Guide to importing new projects into the CodeGraph system.
Note: This guide covers creating new CPG data from source code. For using existing CPG data, simply register the project under
projects.registry.<name>.db_pathinconfig.yaml.
Table of Contents¶
- Overview
- Supported Languages
- CLI Usage
- Full Pipeline (Single Command)
- Docker Support
- Project Management
- Import Jobs
- Import Comments
- Step-by-Step Import
- List Supported Languages
- REST API Usage
- Get List of Supported Languages
- Start Import (Asynchronous)
- Check Import Status
- List All Import Jobs
- Cancel Import
- Run Individual Step
- Import with Docker
- Project Management (REST)
- WebSocket for Progress Tracking
- Import Parameters
- Import Modes
- Cloning Options
- GoCPG Options
- Documentation Options
- Import Result
- Result Structure (ProjectImportResult)
- CPG Validation
- Quality Score (0-100)
- Checked Metrics
- Source Code Import
- How It Works
- Supported File Extensions
- File Size Limit
- Path Normalization
- Import Statistics
- Domain Plugin
- Plugin Structure
- Configuration: subsystems.yaml
- Configuration: prompts.yaml
- Activating Domain Plugin
- Handling Large Repositories
- Large C/C++ Projects
- Recommendations
- Python API
- Running Individual Steps
- Troubleshooting
- GoCPG Frontend Not Found
- GoCPG Process Failure
- Language Not Detected
- CPG Validation Failed
- Configuration (config.yaml)
- Component Architecture
- ProjectRegistry
- GoCPGClient
- See Also
Overview¶
The system supports automatic import of codebases with various programming languages. The process includes 8 pipeline steps:
- Clone — repository cloning
- Detect Language — programming language detection
- Create CPG — Code Property Graph creation (GoCPG outputs DuckDB directly)
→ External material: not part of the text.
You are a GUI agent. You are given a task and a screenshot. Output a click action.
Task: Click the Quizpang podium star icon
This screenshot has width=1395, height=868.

- Validate — CPG integrity validation
- ChromaDB Sync — documentation indexing into ChromaDB
- Doc Generation — auto-generate documentation from CPG
- Vector Index — index vector collections for retrieval
- Domain Setup — Domain Plugin generation
Supported Languages¶
| Language | File Extensions | Description |
|---|---|---|
| C/C++ | .c, .h, .cpp, .hpp, .cc, .cxx |
C/C++ source code |
| C# | .cs |
C# source code |
| Go | .go |
Go source code |
| Java | .java |
Java source code |
| JavaScript | .js, .jsx, .mjs |
JavaScript source code |
| TypeScript | .ts, .tsx |
TypeScript (dedicated GoCPG frontend) |
| Kotlin | .kt, .kts |
Kotlin source code |
| PHP | .php |
PHP source code |
| Python | .py, .pyw |
Python source code |
| 1C:Enterprise | .bsl, .os |
1C:Enterprise (BSL/SDBL), GoCPG frontend only |
CLI Usage¶
Full Pipeline (Single Command)¶
# Import from GitHub repository
python -m src.cli.import_commands full \
--repo https://github.com/postgres/postgres \
--branch master \
--shallow \
--language c
# Import local project
python -m src.cli.import_commands full \
--path /path/to/project \
--language java
# With selective import (only specific directories)
python -m src.cli.import_commands full \
--repo https://github.com/postgres/postgres \
--include src/backend src/include \
--exclude test tests
# Import using Docker
python -m src.cli.import_commands full \
--repo https://github.com/example/project \
--docker
Docker Support¶
The system supports running GoCPG in a Docker container for cross-platform operation:
# Import with Docker (no local GoCPG build required)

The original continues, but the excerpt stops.